No way I’m shifting out. Can’t
afford to live anywhere else.
WRONG SIDE O’ BED
I feel sour
I need a shower
Or maybe a slap in the face.
SOUTH DAKOTA ALMS
for Leonard Peltier
He’s ancient alright
toothless and dribbling
skin worn into canyon creases
breath harsh as kerosene.
Age and America have withered him
Asiatic features blunted and boiled
chewed at by malnutrition and sour mash,
stooped, wearing nylon clothes and a
gummy, shit eating grin.
The reservation inheritance,
known only to the truly defeated.
No wonder they called your territory
The Badlands cos this earth, this turf, all
unsettled bones and ghost dancing, has meant
harsh, punitive times for the seed of Sitting
Bull. Not how it once was, nah, I can see you
riding bareback, flowing like the long grass, a
warrior, a buffalo hunter, not the feeble human
who licks ketchup from fingers while scavenging
burger wrappings.
So long against the tarmac
stinking of urine and coated in the
soot of a nation’s exhaust fumes.
A monument to genocide, a national site
commemorating slaughter, has become
your hunting ground, sifting bins, collecting cans,
crying mercy and god bless America when a
dime is tossed at ya.
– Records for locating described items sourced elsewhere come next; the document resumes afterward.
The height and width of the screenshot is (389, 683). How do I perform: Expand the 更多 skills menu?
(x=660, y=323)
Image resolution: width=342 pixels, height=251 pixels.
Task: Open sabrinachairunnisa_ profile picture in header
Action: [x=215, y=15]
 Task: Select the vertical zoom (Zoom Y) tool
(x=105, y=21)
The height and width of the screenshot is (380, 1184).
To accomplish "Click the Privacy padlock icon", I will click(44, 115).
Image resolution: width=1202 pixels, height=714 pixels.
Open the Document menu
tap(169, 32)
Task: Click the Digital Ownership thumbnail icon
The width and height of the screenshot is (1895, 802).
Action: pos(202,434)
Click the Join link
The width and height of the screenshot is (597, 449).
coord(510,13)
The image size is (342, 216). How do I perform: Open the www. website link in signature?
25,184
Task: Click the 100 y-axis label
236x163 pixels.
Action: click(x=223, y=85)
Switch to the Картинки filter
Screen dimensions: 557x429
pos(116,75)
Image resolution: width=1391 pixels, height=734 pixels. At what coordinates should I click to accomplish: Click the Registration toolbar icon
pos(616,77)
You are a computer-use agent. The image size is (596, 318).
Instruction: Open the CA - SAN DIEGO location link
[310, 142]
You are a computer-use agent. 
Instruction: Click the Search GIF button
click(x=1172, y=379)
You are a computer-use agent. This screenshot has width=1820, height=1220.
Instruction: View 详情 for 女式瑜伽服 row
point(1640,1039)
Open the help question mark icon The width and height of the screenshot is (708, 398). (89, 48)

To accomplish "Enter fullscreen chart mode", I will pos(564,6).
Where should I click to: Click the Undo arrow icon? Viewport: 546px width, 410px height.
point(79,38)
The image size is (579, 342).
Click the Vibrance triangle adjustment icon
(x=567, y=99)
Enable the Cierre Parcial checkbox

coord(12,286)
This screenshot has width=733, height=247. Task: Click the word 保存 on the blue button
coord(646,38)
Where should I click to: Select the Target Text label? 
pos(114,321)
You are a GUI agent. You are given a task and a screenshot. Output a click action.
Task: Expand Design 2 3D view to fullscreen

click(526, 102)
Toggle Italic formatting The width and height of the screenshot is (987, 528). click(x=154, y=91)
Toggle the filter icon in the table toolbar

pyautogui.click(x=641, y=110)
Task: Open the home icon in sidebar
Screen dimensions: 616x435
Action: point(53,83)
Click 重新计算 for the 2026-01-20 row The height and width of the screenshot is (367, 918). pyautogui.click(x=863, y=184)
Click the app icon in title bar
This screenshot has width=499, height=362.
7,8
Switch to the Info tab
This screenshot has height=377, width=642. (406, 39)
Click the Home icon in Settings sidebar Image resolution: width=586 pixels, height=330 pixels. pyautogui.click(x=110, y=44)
Chief, they call you Chief,
you too become the site, a
spectacle for those of us warm behind glass
and steel. Move closer and Chief’s
rendered invisible, a button pressed, the cold
rejecting hiss of electric windows.
Stay still as you get near and
whisper wheezy pockets of words.
Yah, shaman, I hear your tale
as Alaskan winds gust off the prairies
sharp jolts of cold that don’t seem
to bother you. Talk of Wounded Knee and
trying to flee and a massacre you swear to
have witnessed. Gatling guns… children try and
run… an icy, open air morgue… I’ve read a book, seen
a photo… and now your lisping voice
talks of burying a wife.
I’d like to believe ya, I mean, you
look old as time, features of wire, leather,
water, soaked in meths and the twelve percent
solutions that stop you from feeling.
Time, they say is the answer. But for
you I don’t think so.
Bitter as an arctic breeze
Bitter as a winter slaughter
Bitter as a Peltier parole hearing
You keep trying
to smile, moving fingers
in that most universal of signals
- open palm, calluses, bony fingers –
calling on a couple of dollars for some
sweet love: Thunderbird or Night Train
to help still your cloudy brain.
There you go, Chief, hope it warms ya,
hope it helps ya find dignity in dreams.
GRACY SAYS
Gracy says
you smile with your eyes
(I like this)
when you are not nice
you are a thorn pork
(I don’t like!)
“Really?” she’ll say
with theatrical flourish
emphasising that the Sao Paolo
girl is unimpressed.
“Sure. Sure”
when trying to act convinced.
“Sure now” means she agrees.
These are the codes
we’ve worked out.
We spell them with gestures, laughter,
a lot of affection.
She’s Brazilian, Latina, finds it
easy to smile. And equally easy
to catch fire, to burn with anger.
I laugh, call her “La loca Juana,”
and she glares at me
with those ancient Amaz-Indian eyes.
Gracy says
“I shouldn’t be so nice to you, but
I can’t help myself.”
Her eyes smile too. Huge, dark,
lively, inviting.
Warm thoughts. Soft caress.
I move closer.
“Ah, you remember,” Gracy says
“you remember I like to be touched too.”